## [Fragmento citado]
--- --- ---

En esa brega en el mundo real, la explotación del capital sobre el trabajo microeconómico pierde sustancia al encadenar a ambos factores nacionales productivos (capital y trabajo) a un destino común del que dependen para su supervivencia, obligando más a la colaboración y aumento de la productividad al interior de cada industria, que a exaltar la oposición y lucha entre “proletario” y “burgués”, una actividad política que culmina dejándolos a ambos fuera de la competencia por mayor riqueza y bienestar que encabezan Estados y empresas nacionales y multinacionales en cada país.

Pero esas persistentes posturas ideológicas, no son como parecen, del todo ingenuas, aunque desfasadas, sino que obedecen a nuevas estrategias de poder territorial -en tiempos digitales- tras el fracaso del impulso de la teoría de la lucha de clases que dividió a tantas naciones, aun con la enorme resonancia inercial que mantienen los discursos de “pobres contra ricos” o de “elites contra pueblo”, en los que “ricos” y “elites”, son los conceptos bombardeados hasta perder toda autoritas, aunque aún sin disipar su potestas.

--- --- ---

## [Datos extraídos]
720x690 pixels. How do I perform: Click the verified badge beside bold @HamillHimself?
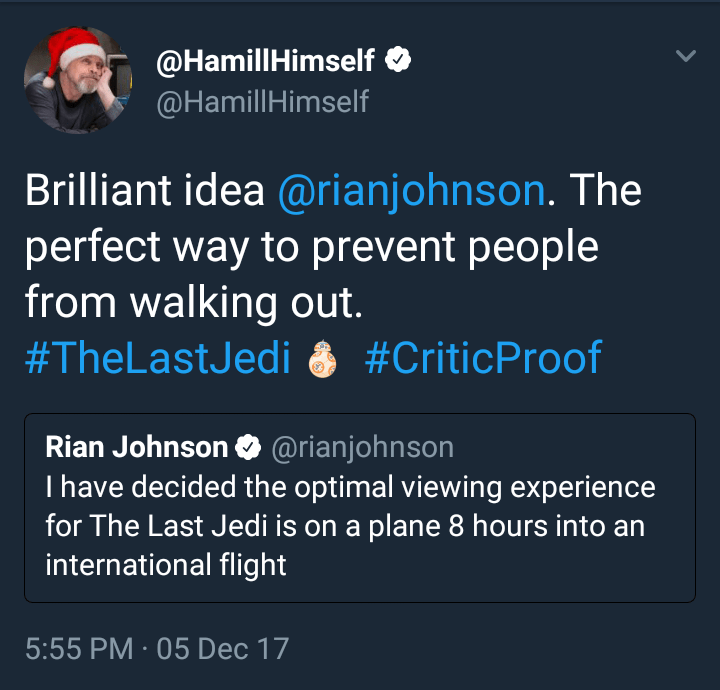[398, 62]
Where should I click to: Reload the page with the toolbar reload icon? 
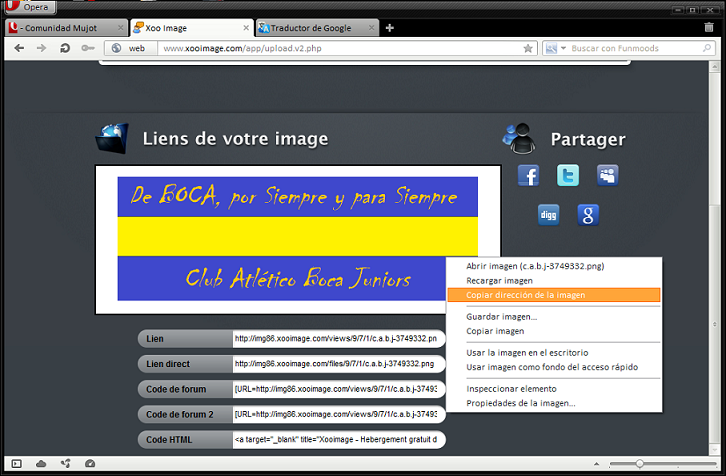[x=65, y=48]
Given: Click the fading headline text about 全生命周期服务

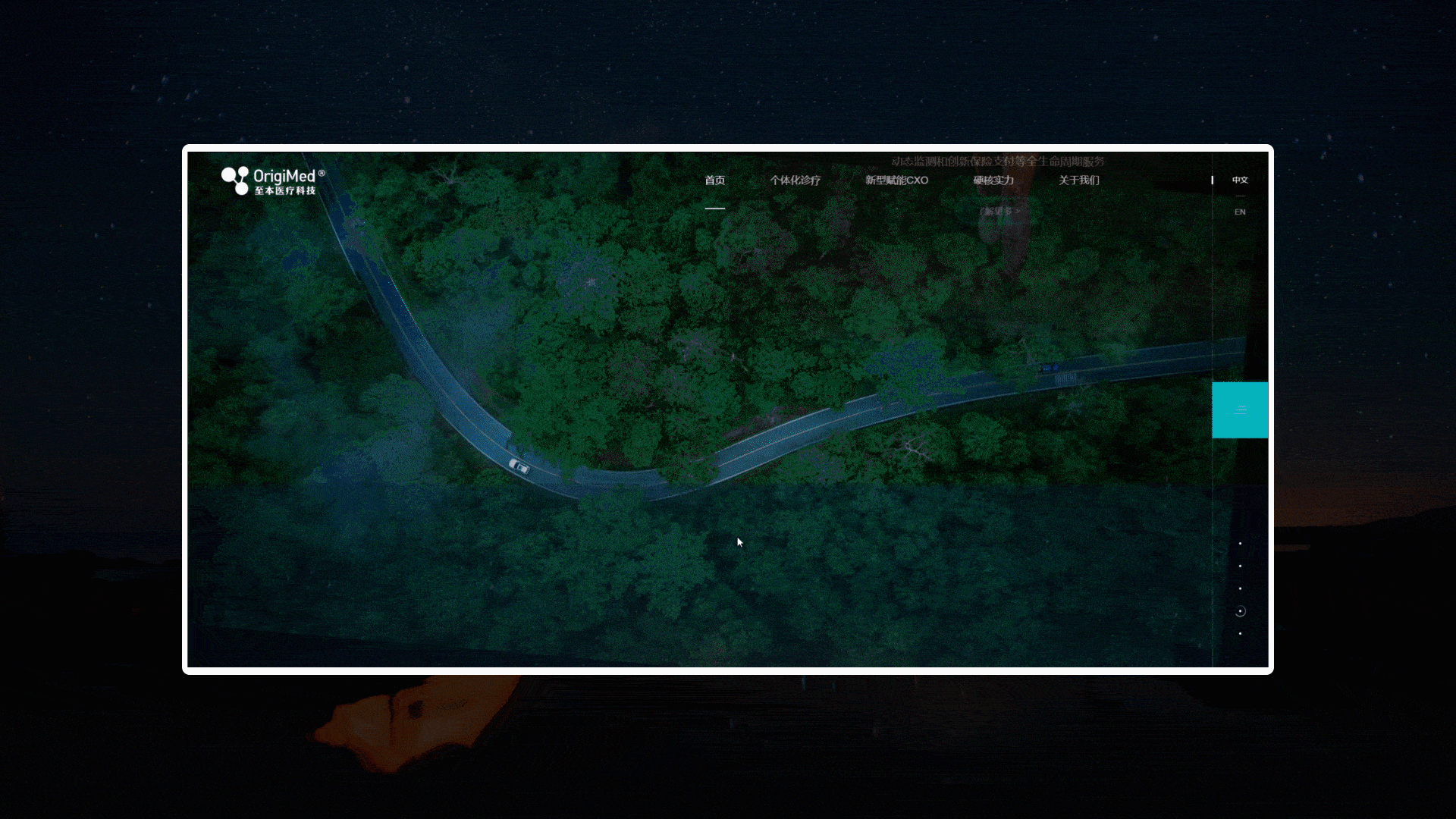Looking at the screenshot, I should [997, 162].
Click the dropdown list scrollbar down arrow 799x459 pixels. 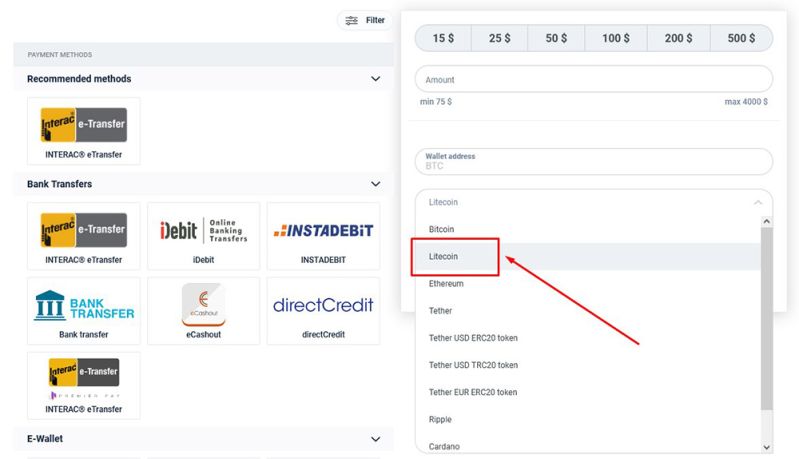coord(767,447)
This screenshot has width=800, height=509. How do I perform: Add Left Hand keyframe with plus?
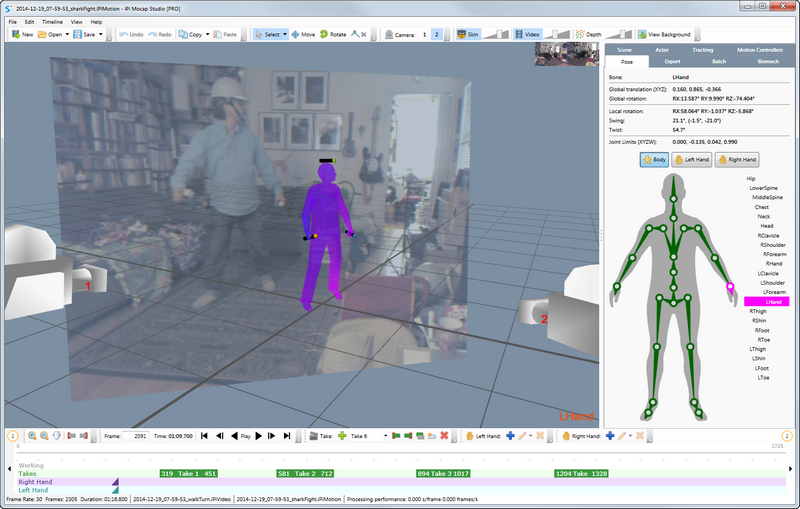510,436
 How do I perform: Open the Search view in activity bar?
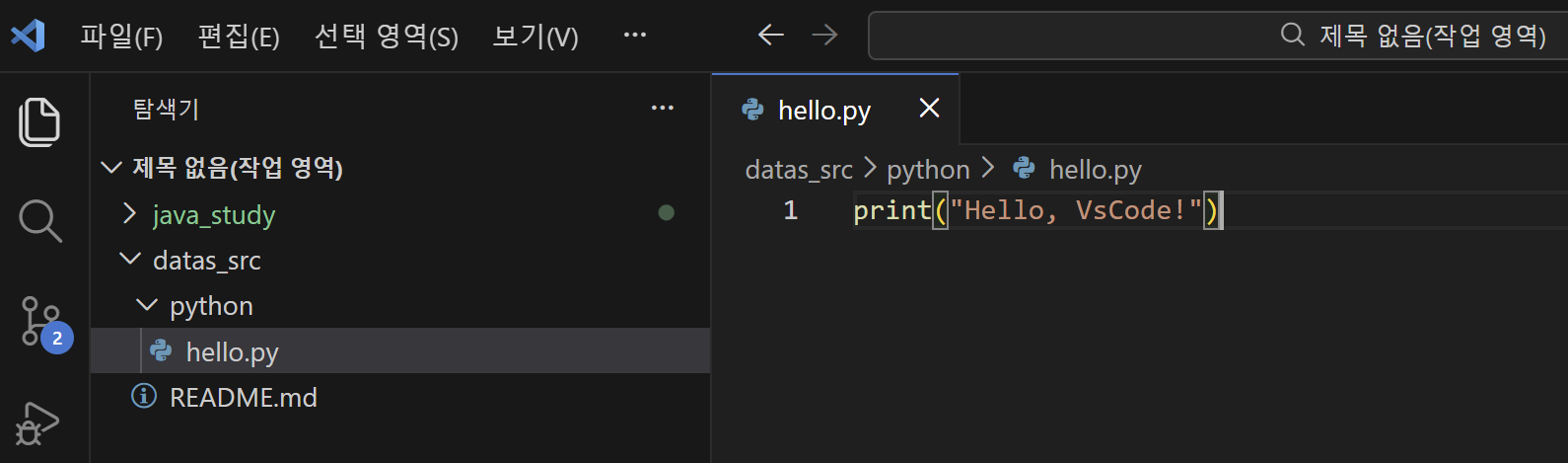click(39, 220)
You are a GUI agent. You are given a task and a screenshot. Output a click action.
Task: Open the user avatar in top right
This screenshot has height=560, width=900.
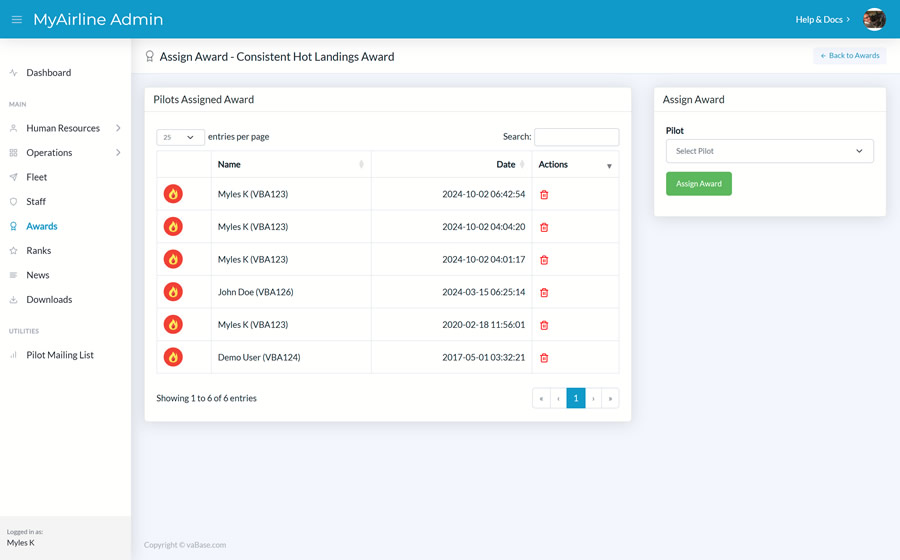pos(874,19)

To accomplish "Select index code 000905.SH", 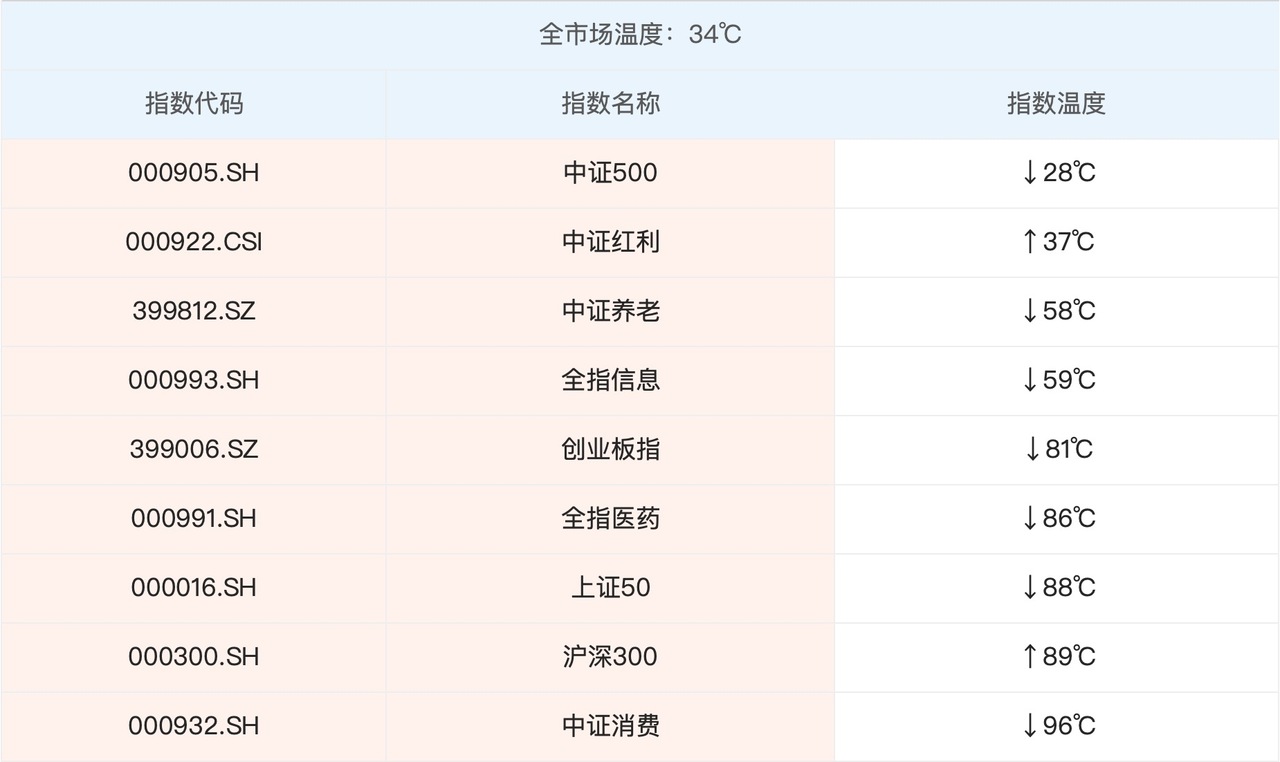I will click(194, 173).
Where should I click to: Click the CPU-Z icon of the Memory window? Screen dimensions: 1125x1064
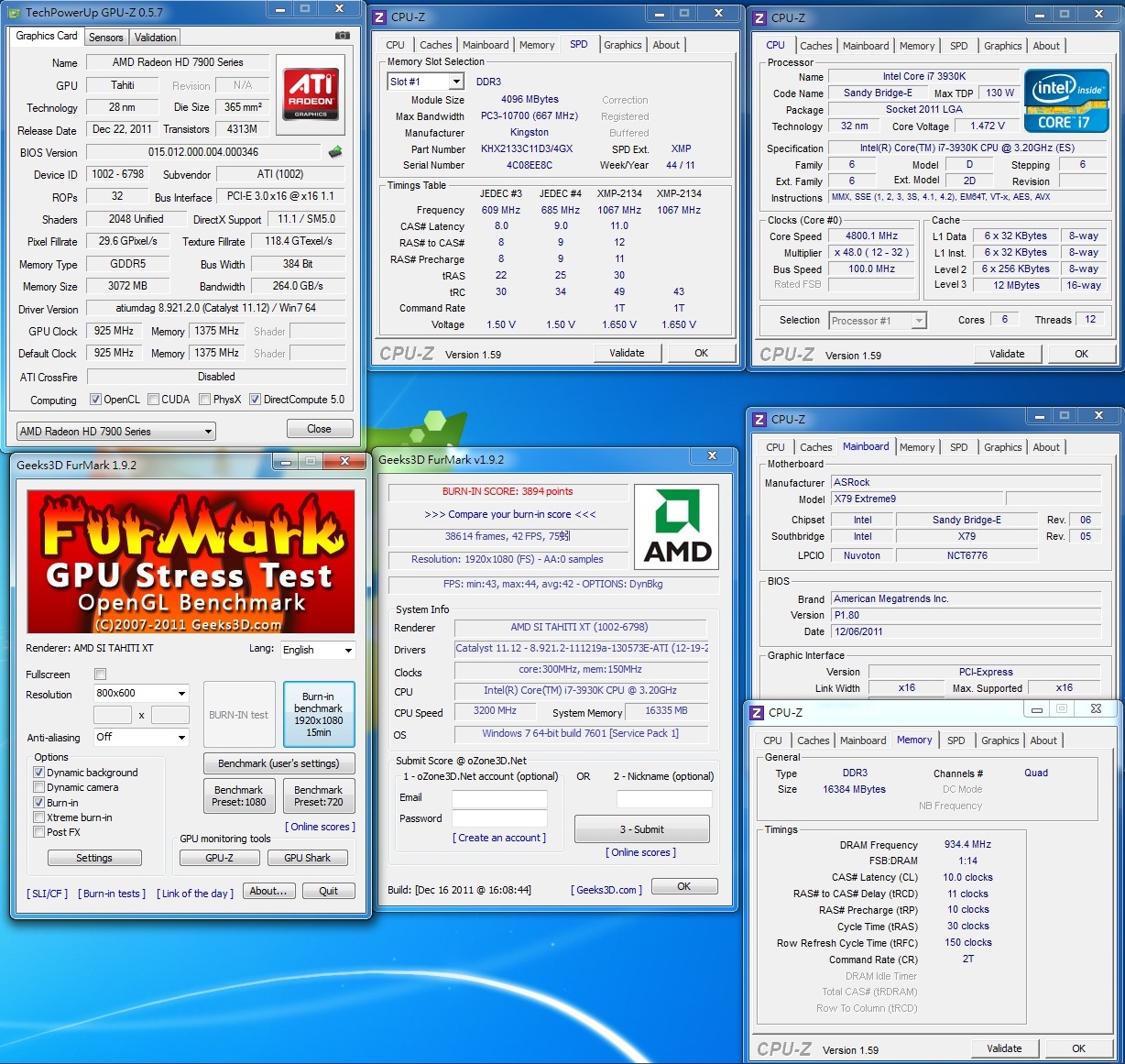pyautogui.click(x=758, y=713)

--- --- ---

## [Tarea 1]
Responda, con base en el fragmento sobre la lucha de clases:
(a) ¿Cuáles son los dos factores nacionales productivos que quedan encadenados a un destino común?
(b) ¿Quiénes encabezan la competencia por mayor riqueza y bienestar en cada país?
(c) ¿Qué dos discursos conservan una enorme resonancia inercial?
## [Tarea 2]
Transcriba fielmente el pasaje del fragmento sobre la lucha de clases que empieza en "Pero esas persistentes" y se extiende hasta "disipar su potestas.".
## [Tarea 3]
Redacte la continuación del fragmento sobre la lucha de clases a partir del punto en que se interrumpe.

## [Respuesta esperada 1]
(a) El capital y el trabajo.
(b) Los Estados y las empresas nacionales y multinacionales.
(c) El de "pobres contra ricos" y el de "elites contra pueblo".

## [Respuesta esperada 2]
Pero esas persistentes posturas ideológicas, no son como parecen, del todo ingenuas, aunque desfasadas, sino que obedecen a nuevas estrategias de poder territorial -en tiempos digitales- tras el fracaso del impulso de la teoría de la lucha de clases que dividió a tantas naciones, aun con la enorme resonancia inercial que mantienen los discursos de “pobres contra ricos” o de “elites contra pueblo”, en los que “ricos” y “elites”, son los conceptos bombardeados hasta perder toda autoritas, aunque aún sin disipar su potestas.

## [Respuesta esperada 3]
En efecto, convocatorias como las de Evo Morales en Bolivia a reconstituir territorios de pueblos originarios propios del siglo XVI-XVII, tienen alcances resbaladizos para la idea de nación Estado con la que Chile -y otras naciones del área- se han desarrollado en los últimos 200 años, en la medida que si se ha de validar la autonomía y soberanía indígena sobre aquellos territorios poblados por sus antecesores genéticos, antes del arribo español a América, la idea de una nación aymara-quechua o colla, con toda su imprecisión y voluntarismo racial-biológico, no solo incidiría en la gobernanza estatal del norte de Chile, sino que alcanzaría territorios de Perú, Ecuador y norte de Argentina, casi como en un “deja vu” del imperio Inca, pero que hoy cuenta con el ardid discursivo de la reunificación racial y de sangre que impulsó experimentos sociales tan peligrosos como el nacional socialismo alemán, el siglo pasado.

Similar fenómeno se puede observar para el caso de una nación mapuche o Wallmapu en el sur de Chile y Argentina, cuyas reivindicaciones pueden tener la legitimidad que nuevas normas y acuerdos internacionales han puesto en el tapete en las últimas décadas, pero que estimulan pulsos identitarios y territoriales agresivos, con relevantes perjuicios para la vida de las personas que cohabitan por decenios en las tierras reclamadas y que no adhieren a la ideología maximalista, transformándose así en enemigos de su causa.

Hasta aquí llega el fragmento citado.